╭─ PROVIDED INFORMATION

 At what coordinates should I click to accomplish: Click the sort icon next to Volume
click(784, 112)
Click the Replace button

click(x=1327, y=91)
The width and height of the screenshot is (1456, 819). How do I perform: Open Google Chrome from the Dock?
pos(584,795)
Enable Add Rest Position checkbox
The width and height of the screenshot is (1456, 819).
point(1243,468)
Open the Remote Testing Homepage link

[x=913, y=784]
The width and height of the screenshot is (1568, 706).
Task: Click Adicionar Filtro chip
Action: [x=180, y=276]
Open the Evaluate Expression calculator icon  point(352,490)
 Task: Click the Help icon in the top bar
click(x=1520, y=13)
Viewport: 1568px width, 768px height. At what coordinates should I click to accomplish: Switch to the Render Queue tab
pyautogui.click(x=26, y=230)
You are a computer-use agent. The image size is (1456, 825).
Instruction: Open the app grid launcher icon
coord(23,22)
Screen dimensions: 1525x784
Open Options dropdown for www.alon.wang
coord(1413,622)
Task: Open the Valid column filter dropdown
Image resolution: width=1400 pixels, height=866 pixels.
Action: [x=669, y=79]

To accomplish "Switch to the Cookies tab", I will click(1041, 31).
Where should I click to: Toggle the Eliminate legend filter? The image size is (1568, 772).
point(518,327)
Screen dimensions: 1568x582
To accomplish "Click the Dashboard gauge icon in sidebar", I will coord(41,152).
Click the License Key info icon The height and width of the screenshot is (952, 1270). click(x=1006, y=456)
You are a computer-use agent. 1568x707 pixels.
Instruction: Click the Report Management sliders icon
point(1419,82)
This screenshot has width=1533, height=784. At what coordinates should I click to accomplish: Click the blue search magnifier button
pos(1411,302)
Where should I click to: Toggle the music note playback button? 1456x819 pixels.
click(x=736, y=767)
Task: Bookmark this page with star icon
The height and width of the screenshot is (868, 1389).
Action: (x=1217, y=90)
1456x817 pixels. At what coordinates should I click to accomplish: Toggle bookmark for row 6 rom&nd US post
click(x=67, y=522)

╰─

Each entry is to be given again, exactly as it stands.

 At what coordinates should I click to accomplish: Click the sort icon next to Volume
click(784, 112)
Click the Replace button

click(x=1327, y=91)
The width and height of the screenshot is (1456, 819). How do I perform: Open Google Chrome from the Dock?
pos(584,795)
Enable Add Rest Position checkbox
The width and height of the screenshot is (1456, 819).
point(1243,468)
Open the Remote Testing Homepage link

[x=913, y=784]
The width and height of the screenshot is (1568, 706).
Task: Click Adicionar Filtro chip
Action: [x=180, y=276]
Open the Evaluate Expression calculator icon  point(352,490)
 Task: Click the Help icon in the top bar
click(x=1520, y=13)
Viewport: 1568px width, 768px height. At what coordinates should I click to accomplish: Switch to the Render Queue tab
pyautogui.click(x=26, y=230)
You are a computer-use agent. The image size is (1456, 825).
Instruction: Open the app grid launcher icon
coord(23,22)
Screen dimensions: 1525x784
Open Options dropdown for www.alon.wang
coord(1413,622)
Task: Open the Valid column filter dropdown
Image resolution: width=1400 pixels, height=866 pixels.
Action: [x=669, y=79]

To accomplish "Switch to the Cookies tab", I will click(1041, 31).
Where should I click to: Toggle the Eliminate legend filter? The image size is (1568, 772).
point(518,327)
Screen dimensions: 1568x582
To accomplish "Click the Dashboard gauge icon in sidebar", I will coord(41,152).
Click the License Key info icon The height and width of the screenshot is (952, 1270). click(x=1006, y=456)
You are a computer-use agent. 1568x707 pixels.
Instruction: Click the Report Management sliders icon
point(1419,82)
This screenshot has width=1533, height=784. At what coordinates should I click to accomplish: Click the blue search magnifier button
pos(1411,302)
Where should I click to: Toggle the music note playback button? 1456x819 pixels.
click(x=736, y=767)
Task: Bookmark this page with star icon
The height and width of the screenshot is (868, 1389).
Action: (x=1217, y=90)
1456x817 pixels. At what coordinates should I click to accomplish: Toggle bookmark for row 6 rom&nd US post
click(x=67, y=522)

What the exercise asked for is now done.